- [Task to complete] Copy the material below word for word, everything from the line containing "The width and height of the screenshot is (620, 409)." down to the line containing "[x=461, y=58]", with both of those lines included.
━━━ Entries
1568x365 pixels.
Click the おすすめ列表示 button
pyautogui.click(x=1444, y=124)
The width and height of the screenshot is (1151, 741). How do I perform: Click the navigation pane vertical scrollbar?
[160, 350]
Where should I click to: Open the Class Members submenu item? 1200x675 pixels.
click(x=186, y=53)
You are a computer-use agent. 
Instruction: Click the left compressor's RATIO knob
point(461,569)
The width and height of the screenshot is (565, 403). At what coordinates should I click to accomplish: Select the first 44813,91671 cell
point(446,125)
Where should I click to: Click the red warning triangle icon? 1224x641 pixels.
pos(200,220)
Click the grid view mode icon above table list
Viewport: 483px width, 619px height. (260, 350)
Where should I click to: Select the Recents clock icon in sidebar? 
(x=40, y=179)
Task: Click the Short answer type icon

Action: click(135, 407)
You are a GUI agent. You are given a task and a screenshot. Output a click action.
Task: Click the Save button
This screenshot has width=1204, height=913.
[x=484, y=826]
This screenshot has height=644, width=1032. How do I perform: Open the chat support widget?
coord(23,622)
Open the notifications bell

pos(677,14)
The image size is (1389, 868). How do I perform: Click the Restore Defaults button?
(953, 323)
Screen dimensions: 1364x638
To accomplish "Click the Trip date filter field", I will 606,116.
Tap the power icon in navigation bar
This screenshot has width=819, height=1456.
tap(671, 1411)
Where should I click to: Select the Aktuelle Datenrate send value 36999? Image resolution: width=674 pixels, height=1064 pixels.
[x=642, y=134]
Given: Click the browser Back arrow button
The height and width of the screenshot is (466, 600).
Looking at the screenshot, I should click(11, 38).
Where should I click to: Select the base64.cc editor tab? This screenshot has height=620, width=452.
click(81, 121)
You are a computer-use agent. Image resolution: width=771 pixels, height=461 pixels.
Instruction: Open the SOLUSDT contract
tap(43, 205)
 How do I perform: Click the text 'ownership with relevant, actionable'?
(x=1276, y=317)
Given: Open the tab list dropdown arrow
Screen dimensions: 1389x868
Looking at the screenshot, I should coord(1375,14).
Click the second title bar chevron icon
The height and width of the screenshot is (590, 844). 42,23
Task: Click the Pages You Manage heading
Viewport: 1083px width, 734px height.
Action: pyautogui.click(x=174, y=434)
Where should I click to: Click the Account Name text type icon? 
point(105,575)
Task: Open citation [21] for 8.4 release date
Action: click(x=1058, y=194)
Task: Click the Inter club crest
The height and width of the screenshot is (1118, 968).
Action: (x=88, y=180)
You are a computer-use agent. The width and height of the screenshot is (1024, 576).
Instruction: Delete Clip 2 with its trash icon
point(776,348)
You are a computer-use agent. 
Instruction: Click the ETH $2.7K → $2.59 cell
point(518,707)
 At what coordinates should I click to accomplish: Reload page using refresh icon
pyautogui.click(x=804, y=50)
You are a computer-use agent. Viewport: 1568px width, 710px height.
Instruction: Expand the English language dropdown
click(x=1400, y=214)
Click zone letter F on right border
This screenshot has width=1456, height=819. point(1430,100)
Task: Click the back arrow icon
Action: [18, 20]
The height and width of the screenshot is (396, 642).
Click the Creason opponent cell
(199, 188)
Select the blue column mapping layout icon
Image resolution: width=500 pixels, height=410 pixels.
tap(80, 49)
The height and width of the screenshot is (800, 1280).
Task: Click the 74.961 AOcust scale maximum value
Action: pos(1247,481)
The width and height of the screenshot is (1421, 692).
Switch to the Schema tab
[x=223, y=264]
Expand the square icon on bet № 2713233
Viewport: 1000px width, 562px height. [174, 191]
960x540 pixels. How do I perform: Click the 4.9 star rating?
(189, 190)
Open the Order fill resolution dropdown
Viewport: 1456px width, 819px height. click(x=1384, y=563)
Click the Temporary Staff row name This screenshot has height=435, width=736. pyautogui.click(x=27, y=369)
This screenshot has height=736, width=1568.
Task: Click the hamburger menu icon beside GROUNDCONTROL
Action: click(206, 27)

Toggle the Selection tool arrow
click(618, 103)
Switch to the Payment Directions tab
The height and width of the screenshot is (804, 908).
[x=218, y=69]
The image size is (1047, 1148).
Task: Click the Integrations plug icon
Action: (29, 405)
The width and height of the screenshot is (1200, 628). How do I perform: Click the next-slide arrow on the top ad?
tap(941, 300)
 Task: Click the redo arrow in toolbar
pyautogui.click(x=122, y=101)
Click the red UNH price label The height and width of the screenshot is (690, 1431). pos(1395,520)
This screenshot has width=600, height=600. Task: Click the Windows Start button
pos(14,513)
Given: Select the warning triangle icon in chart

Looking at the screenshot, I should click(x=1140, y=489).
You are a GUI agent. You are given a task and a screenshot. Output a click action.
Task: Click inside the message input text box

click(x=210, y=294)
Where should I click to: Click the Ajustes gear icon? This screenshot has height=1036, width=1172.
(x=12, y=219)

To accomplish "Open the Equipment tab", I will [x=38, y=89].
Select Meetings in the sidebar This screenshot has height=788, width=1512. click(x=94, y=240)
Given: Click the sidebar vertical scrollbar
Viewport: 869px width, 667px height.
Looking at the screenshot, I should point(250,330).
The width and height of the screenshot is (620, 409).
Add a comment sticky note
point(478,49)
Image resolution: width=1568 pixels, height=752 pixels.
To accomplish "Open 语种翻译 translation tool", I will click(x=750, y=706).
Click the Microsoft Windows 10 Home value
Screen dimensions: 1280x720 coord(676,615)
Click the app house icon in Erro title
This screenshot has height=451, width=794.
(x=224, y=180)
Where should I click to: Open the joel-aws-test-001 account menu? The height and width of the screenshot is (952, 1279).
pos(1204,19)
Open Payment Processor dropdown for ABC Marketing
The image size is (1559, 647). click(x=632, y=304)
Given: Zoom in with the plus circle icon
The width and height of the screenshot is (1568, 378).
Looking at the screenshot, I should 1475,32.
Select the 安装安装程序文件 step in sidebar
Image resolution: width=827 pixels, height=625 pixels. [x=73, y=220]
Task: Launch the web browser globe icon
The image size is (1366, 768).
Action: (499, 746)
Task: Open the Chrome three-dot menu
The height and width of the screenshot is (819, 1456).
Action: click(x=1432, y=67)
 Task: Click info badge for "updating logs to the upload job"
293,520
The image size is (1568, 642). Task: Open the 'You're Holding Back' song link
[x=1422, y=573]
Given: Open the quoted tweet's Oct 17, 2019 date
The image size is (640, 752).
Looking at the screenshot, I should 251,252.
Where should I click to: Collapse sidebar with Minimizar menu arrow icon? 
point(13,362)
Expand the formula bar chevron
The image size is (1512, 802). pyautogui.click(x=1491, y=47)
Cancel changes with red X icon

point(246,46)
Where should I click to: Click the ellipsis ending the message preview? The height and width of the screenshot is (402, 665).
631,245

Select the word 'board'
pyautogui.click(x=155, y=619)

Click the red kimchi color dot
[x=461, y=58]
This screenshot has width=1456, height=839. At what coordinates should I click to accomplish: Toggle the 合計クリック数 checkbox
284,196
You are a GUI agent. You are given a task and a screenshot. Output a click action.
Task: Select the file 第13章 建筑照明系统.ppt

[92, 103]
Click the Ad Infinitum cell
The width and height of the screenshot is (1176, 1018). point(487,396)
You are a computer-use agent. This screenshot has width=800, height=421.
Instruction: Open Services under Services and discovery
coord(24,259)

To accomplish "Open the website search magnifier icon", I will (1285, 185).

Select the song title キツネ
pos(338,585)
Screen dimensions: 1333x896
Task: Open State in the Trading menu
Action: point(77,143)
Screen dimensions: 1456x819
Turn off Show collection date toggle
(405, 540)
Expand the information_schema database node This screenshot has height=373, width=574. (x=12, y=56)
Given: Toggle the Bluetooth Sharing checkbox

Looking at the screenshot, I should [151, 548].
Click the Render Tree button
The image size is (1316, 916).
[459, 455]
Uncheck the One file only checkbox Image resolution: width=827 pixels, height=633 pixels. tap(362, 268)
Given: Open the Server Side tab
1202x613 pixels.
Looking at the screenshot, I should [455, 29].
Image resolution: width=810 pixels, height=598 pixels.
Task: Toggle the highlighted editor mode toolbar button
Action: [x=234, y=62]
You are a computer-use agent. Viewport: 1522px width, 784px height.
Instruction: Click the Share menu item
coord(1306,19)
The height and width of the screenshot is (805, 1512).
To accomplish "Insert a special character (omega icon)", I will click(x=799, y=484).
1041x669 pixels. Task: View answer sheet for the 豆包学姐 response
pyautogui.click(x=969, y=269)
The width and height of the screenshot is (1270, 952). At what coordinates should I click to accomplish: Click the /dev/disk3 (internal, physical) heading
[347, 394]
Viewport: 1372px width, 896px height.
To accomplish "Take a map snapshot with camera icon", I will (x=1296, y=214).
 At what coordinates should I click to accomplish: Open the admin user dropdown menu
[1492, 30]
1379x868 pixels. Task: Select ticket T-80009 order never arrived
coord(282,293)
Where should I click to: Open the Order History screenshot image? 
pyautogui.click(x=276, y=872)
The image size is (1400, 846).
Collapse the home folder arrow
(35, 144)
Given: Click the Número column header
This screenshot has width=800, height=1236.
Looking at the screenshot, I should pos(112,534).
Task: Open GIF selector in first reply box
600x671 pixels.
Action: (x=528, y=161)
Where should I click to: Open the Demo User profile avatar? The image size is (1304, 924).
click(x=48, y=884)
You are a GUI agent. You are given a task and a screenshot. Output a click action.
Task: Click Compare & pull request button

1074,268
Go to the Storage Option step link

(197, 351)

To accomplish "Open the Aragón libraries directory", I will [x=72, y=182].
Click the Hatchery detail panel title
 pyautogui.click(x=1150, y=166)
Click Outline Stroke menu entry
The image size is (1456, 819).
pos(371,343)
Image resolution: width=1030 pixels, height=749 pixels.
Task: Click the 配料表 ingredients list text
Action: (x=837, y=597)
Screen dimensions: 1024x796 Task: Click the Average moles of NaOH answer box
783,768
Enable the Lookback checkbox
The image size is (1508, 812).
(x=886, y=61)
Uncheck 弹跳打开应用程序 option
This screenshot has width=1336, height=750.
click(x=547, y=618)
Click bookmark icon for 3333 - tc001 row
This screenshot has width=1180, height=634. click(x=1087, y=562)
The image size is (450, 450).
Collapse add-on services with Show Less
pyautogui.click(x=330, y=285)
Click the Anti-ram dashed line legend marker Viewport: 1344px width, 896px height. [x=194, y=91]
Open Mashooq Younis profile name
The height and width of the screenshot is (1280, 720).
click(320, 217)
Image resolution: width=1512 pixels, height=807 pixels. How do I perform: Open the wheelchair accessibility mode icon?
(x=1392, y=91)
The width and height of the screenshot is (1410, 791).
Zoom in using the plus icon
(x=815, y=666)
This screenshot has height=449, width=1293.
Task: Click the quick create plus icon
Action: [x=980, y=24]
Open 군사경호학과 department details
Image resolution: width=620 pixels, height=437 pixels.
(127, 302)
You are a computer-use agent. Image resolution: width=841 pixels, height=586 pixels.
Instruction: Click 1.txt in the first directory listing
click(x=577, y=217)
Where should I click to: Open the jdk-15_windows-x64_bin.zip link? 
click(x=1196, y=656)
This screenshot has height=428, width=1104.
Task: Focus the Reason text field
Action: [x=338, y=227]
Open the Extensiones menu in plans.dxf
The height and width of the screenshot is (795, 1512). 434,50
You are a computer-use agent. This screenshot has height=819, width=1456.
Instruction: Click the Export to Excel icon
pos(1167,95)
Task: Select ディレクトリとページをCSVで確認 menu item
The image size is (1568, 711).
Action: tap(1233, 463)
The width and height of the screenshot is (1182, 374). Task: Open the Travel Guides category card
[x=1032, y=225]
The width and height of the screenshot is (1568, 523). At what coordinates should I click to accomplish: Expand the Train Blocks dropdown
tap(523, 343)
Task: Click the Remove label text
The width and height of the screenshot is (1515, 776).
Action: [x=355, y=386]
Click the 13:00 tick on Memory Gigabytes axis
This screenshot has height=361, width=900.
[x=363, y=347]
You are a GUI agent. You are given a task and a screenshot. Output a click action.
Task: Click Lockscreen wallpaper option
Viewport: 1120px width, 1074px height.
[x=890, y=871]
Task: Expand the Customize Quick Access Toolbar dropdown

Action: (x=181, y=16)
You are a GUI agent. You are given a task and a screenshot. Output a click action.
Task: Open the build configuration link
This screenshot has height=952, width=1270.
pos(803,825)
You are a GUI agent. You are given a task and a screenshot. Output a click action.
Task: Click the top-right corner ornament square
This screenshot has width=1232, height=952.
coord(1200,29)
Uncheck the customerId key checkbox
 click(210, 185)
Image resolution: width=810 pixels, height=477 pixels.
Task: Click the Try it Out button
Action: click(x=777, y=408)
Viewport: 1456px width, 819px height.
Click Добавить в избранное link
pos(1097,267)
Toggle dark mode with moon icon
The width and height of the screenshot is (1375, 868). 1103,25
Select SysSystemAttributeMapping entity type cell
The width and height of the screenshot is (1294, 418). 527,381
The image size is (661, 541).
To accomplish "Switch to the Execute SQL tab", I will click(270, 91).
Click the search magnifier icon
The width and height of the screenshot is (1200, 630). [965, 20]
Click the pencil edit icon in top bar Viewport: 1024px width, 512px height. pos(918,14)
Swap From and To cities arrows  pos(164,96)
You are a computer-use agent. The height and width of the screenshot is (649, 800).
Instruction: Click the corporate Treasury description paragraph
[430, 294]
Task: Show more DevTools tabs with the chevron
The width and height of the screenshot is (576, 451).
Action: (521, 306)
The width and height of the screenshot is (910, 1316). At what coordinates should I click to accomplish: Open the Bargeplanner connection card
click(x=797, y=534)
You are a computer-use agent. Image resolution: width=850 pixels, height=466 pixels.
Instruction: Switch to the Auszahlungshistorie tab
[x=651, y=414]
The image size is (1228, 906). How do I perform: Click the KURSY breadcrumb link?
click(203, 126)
━━━━━━
- [Response for this exercise]
The width and height of the screenshot is (620, 409).
Add a comment sticky note
point(478,49)
Image resolution: width=1568 pixels, height=752 pixels.
To accomplish "Open 语种翻译 translation tool", I will click(x=750, y=706).
Click the Microsoft Windows 10 Home value
Screen dimensions: 1280x720 coord(676,615)
Click the app house icon in Erro title
This screenshot has height=451, width=794.
(x=224, y=180)
Where should I click to: Open the joel-aws-test-001 account menu? The height and width of the screenshot is (952, 1279).
pos(1204,19)
Open Payment Processor dropdown for ABC Marketing
The image size is (1559, 647). click(x=632, y=304)
Given: Zoom in with the plus circle icon
The width and height of the screenshot is (1568, 378).
Looking at the screenshot, I should 1475,32.
Select the 安装安装程序文件 step in sidebar
Image resolution: width=827 pixels, height=625 pixels. [x=73, y=220]
Task: Launch the web browser globe icon
The image size is (1366, 768).
Action: (499, 746)
Task: Open the Chrome three-dot menu
The height and width of the screenshot is (819, 1456).
Action: click(x=1432, y=67)
 Task: Click info badge for "updating logs to the upload job"
293,520
The image size is (1568, 642). Task: Open the 'You're Holding Back' song link
[x=1422, y=573]
Given: Open the quoted tweet's Oct 17, 2019 date
The image size is (640, 752).
Looking at the screenshot, I should 251,252.
Where should I click to: Collapse sidebar with Minimizar menu arrow icon? 
point(13,362)
Expand the formula bar chevron
The image size is (1512, 802). pyautogui.click(x=1491, y=47)
Cancel changes with red X icon

point(246,46)
Where should I click to: Click the ellipsis ending the message preview? The height and width of the screenshot is (402, 665).
631,245

Select the word 'board'
pyautogui.click(x=155, y=619)

Click the red kimchi color dot
[x=461, y=58]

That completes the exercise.